Surprised, as well, that no one here, that no one all day, had recognized her, though she supposed she had rarely set foot in Southwark, and never on the streets among the commoners.

The only likeness of hers they’d have seen might have been a crude drawing.

“On this very day,” the barker continued, “the king hath announced his betrothal to the goodly Englishwoman Jane Seymour, most modest of maidens, who has taken as her motto ‘bound to obey and serve.’ ” Anne had expected Henry to betroth himself to Jane quickly, but the news of his engagement, belted out to an arena of drunk commoners, made her furious.
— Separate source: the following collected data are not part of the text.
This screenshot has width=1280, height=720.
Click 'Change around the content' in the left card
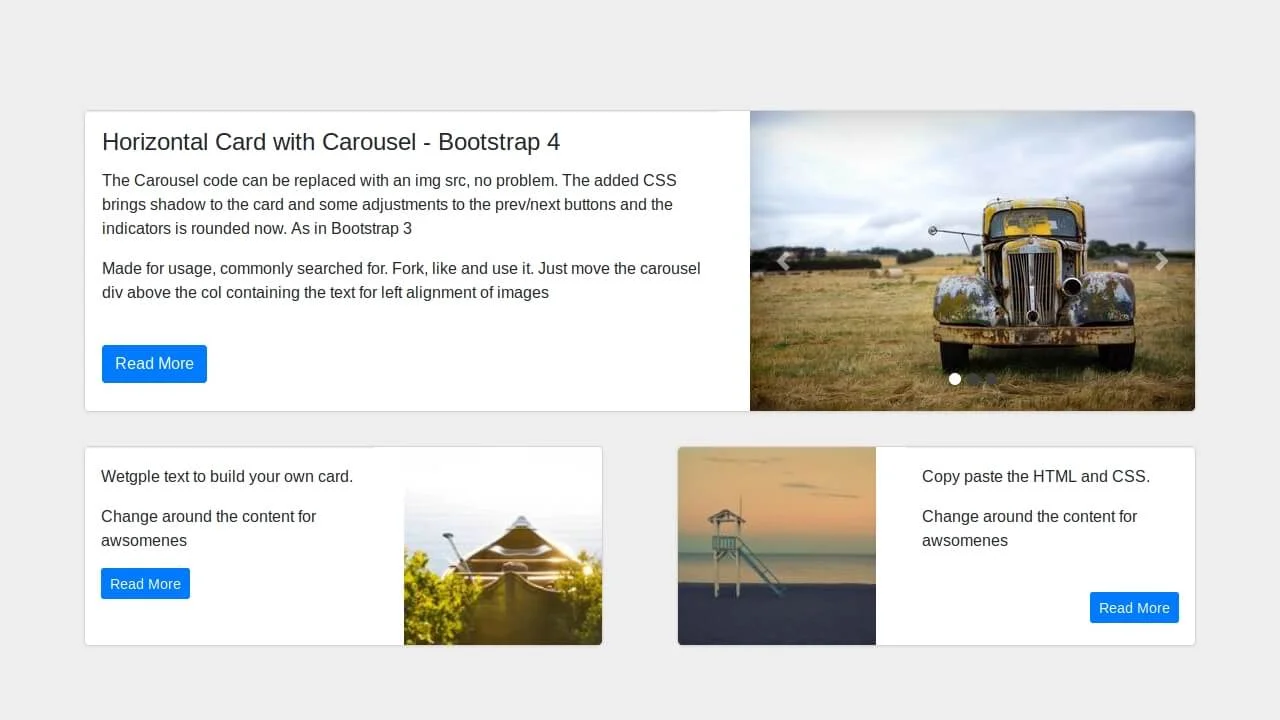pyautogui.click(x=208, y=528)
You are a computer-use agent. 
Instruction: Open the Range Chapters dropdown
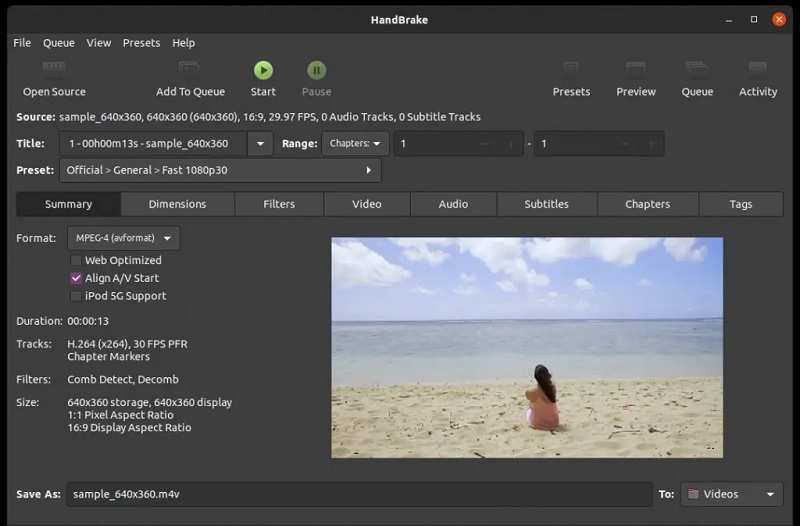(355, 144)
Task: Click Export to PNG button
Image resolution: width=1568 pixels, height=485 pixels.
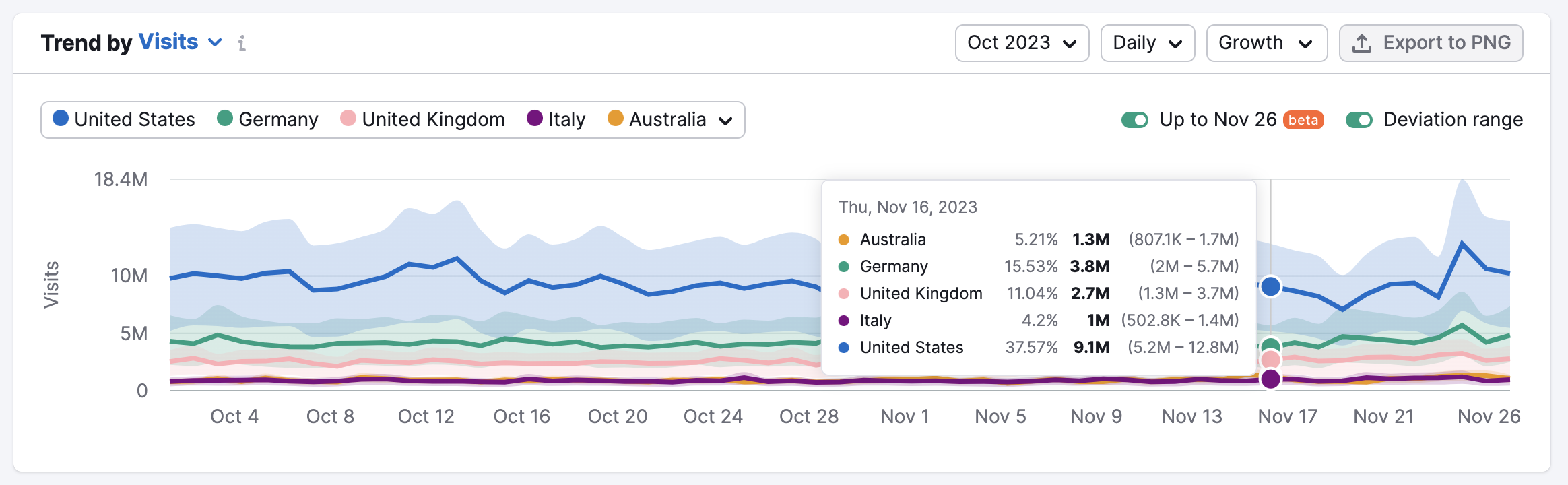Action: (1431, 43)
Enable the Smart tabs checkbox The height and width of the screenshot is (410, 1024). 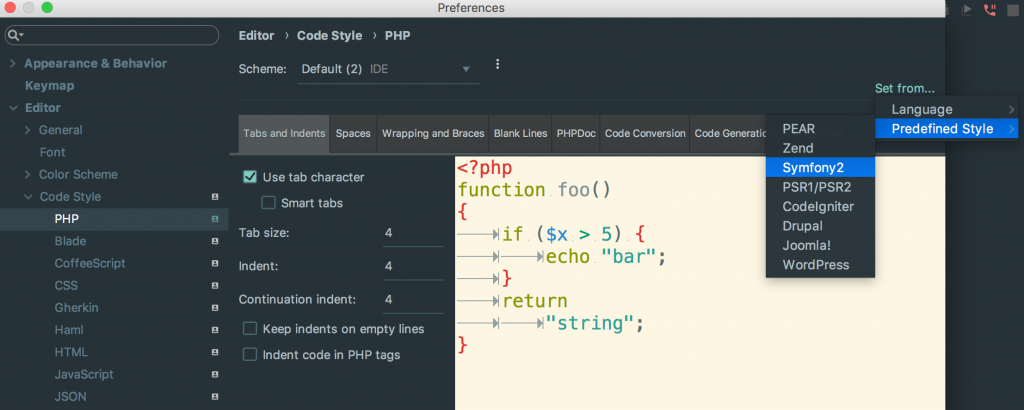(x=268, y=203)
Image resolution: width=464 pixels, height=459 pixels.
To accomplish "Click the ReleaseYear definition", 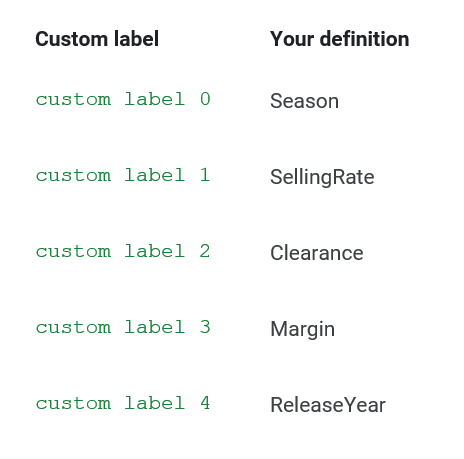I will coord(328,405).
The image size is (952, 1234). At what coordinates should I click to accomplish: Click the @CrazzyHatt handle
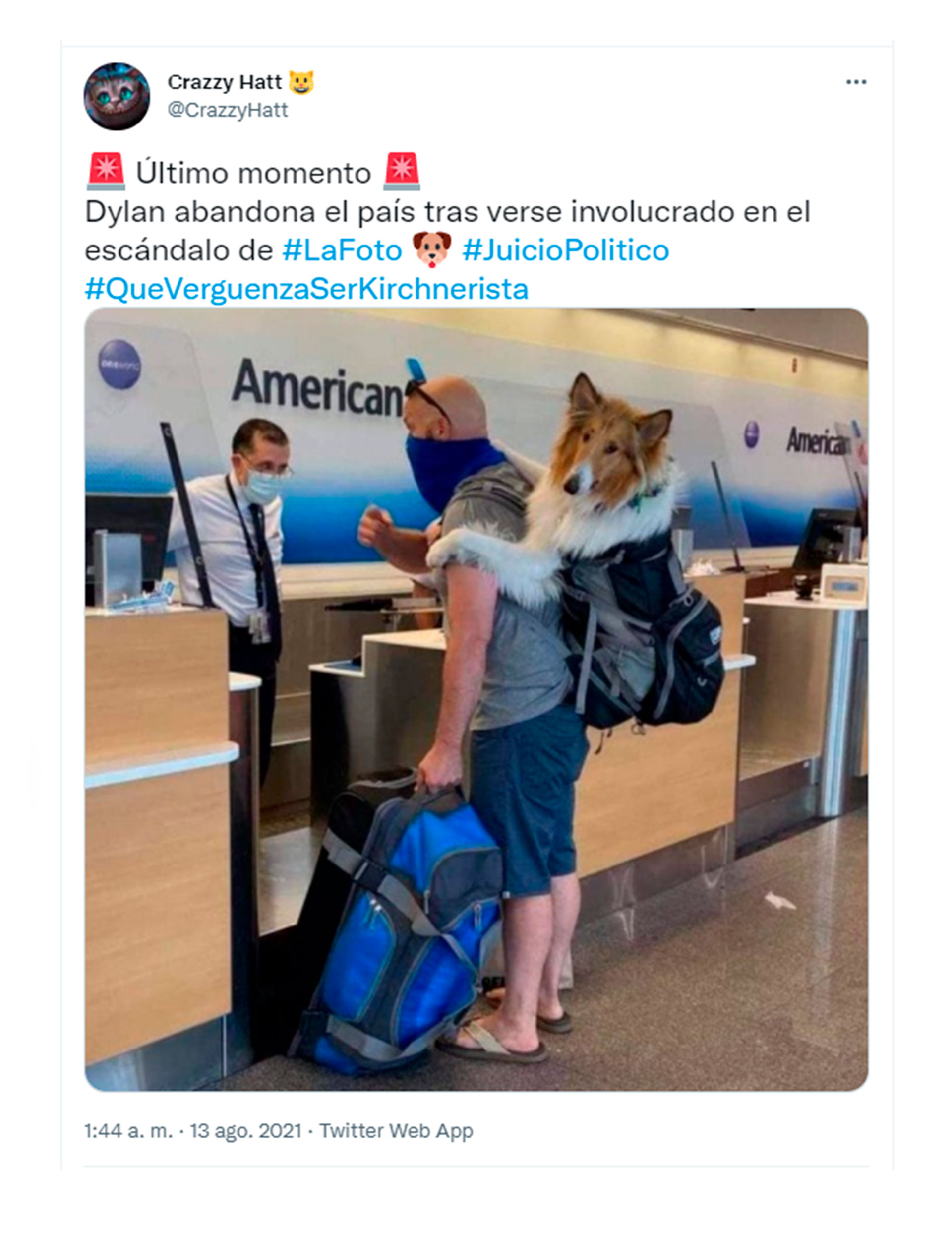(228, 110)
So he really had had her executed and then, not even observing a decent mourning period, immediately become betrothed to his mistress.

Had she meant nothing to him? Anne saw around her many women in the crowd nod approvingly at the barker’s announcement, pleased, she supposed, with Jane’s submissiveness, bound to obey and serve, the role a woman ought to play, the role Anne had never been able to.

“May she birth many princes!” the barker concluded. At this the crowd cheered again.

Then, before Anne had much time for further thought, the barker exited, taking his stool with him.

Through the gate a large, huffing bear ambled into the ring.

Its hide was slashed with scars, and half a dozen new wounds oozed blood.

From the way the bear stumbled, head turning sightlessly toward every sound, pupils large and black, Anne could tell it was blind.

Through her anger, she pitied the beast.

Next came the dogs, shooed in by men in long leather gloves.

The rough gang of mastiffs stalked about the dirt ring, growling first at the crowd, then at the bear.

The dogs circled the bear, closing in tighter and tighter.

At each corner of the octagon, safely behind the wooden partition, a man stood on a stool, with a long wooden rod, shouting “Yah! Yah!” and smacking the beast every time it ambled past, on its flank, its hind, its graying head.

The bear rose onto its back legs, let out a cry that shook the benches the audience sat on, and slashed its claws through the air.

Anne reached for the young man’s hand, suddenly afraid of the old blind bear, of the dogs, of the men with rods.

The dogs leaped up at the bear’s neck, trying to lick the blood that oozed from its fresh wounds.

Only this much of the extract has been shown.